Art that must be destroyed in a week’s time: ›Showroom 1‹ (Alise Tifentale)

Also, I’d like to take a look at one truly alternative art event taking place in Basel in parallel with Art Basel: the ›Showroom 1‹ initiative, by Latvian art historian Egija Inzule, studying in Leipzig, and Swiss artist Tobias Kaspar-Sessler, studying in Hamburg, who offer, for the attention of curators and critics, installations by young artists from Germany and Switzerland, displayed in the urban setting. The project was supported by three different cultural foundations (Christoph Merian Stiftung, Fondation Nestle pour l`Art and Gesellschaft für Gutes und Gemeinnütziges Basel), it was organised with the help of the K26 exhibition room of Leipzig and the art salon Amberg & Marti of Zürich, as well as the independent art space Marks Blond Project of Bern and Planet22 of Geneva. All the installations were created specially for this exhibition in the courtyard of a complex of artists’ workshops, and afterwards almost all the works are to be destroyed or taken apart. Accordingly, they are made of readily accessible materials, with low production costs.

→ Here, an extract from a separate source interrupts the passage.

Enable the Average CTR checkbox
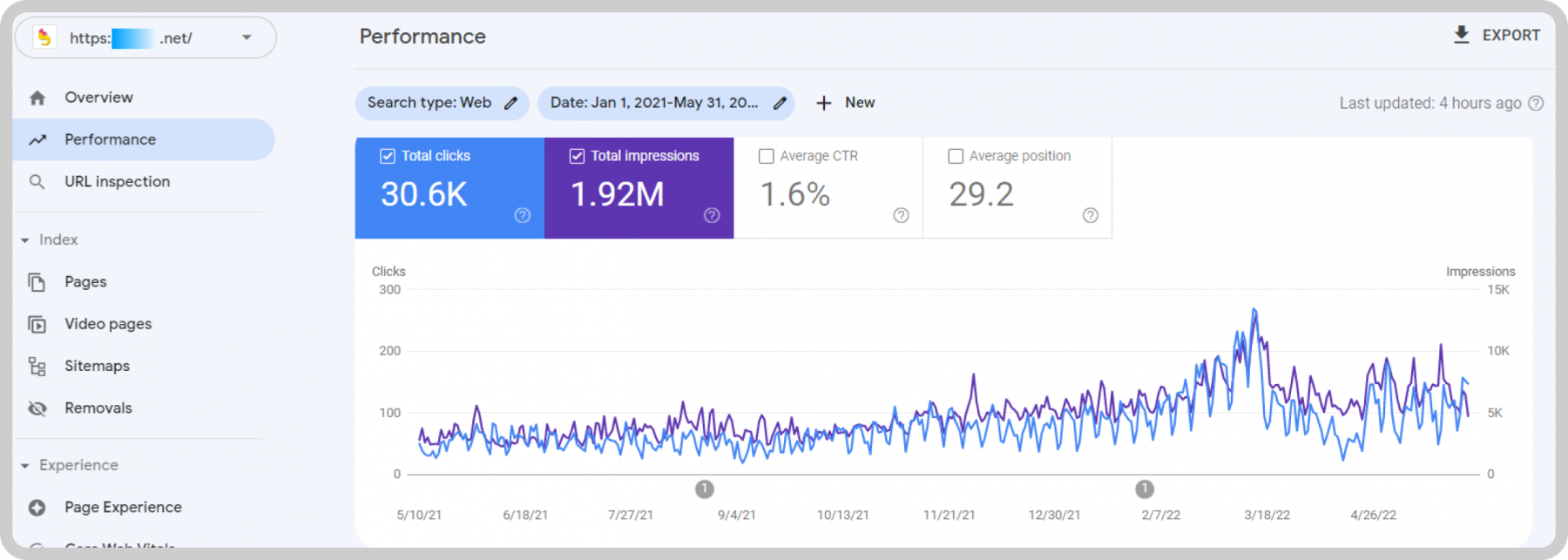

The artists` studio building is located in an area purchased by the Novartis pharmaceutical company: they envisage demolishing all the existing houses and extending their production and administrative premises. In answer of this expansion, one of the installations has rearranged the letters of company’s name: a message in lights on a house slated for demolition announces Art is now (by Nino Baumgartner and Annina Matter). Two of the participants in the Planet22 independent art initiative, Peter Stoffel and Solvej D. Andersen, have created the message ›is is and not not‹ in plastic cups on a metal fence. The work itself and its verbal message is subject to the wiles of fate, to the inescapable formula of entropy, which strives to bring absolutely everything that IS to the state of IS NOT. Simplest in terms of the way it’s realised, but at the same time the most poetic, is the work ›Industrial Snow‹ (Christian Müller): sheets of snow-white A4 office paper have been laid out on the tarmac, inescapably to be ›melted‹ by the weather, pedestrians, cars and bicycles. At the centre of the yard is the work ›GDR Musical‹, by German artists Alexander Hempel and Hans-Christian Lotz. Created on the tarmac is a kind of dream (or nightmare) garden plot, with earth deposited in an irregular form, together with shiny glass balls, garden elements and the materials for a potentially possible greenhouse or half-demolished shed – the artists make use of all the illicit techniques developed by artistically oriented owners of garden plots. Even if it appears at first sight that we’re seeing something ravaged and destroyed, nothing here is accidental: water in a bucket is intended to show a reflection of another work; the glass ball reflects the sky, and so forth. ›The work is like painting in space an using objects,‹ explains Egija Inzule, the author of the idea behind ›Showroom 1‹. The other works, too, are just as frugal in terms of materials, just as bare in visual terms, and reveal their true nature only on closer acquaintance.

How successful was ›Showroom 1‹? Its creators reported that several of the right people had come to see it.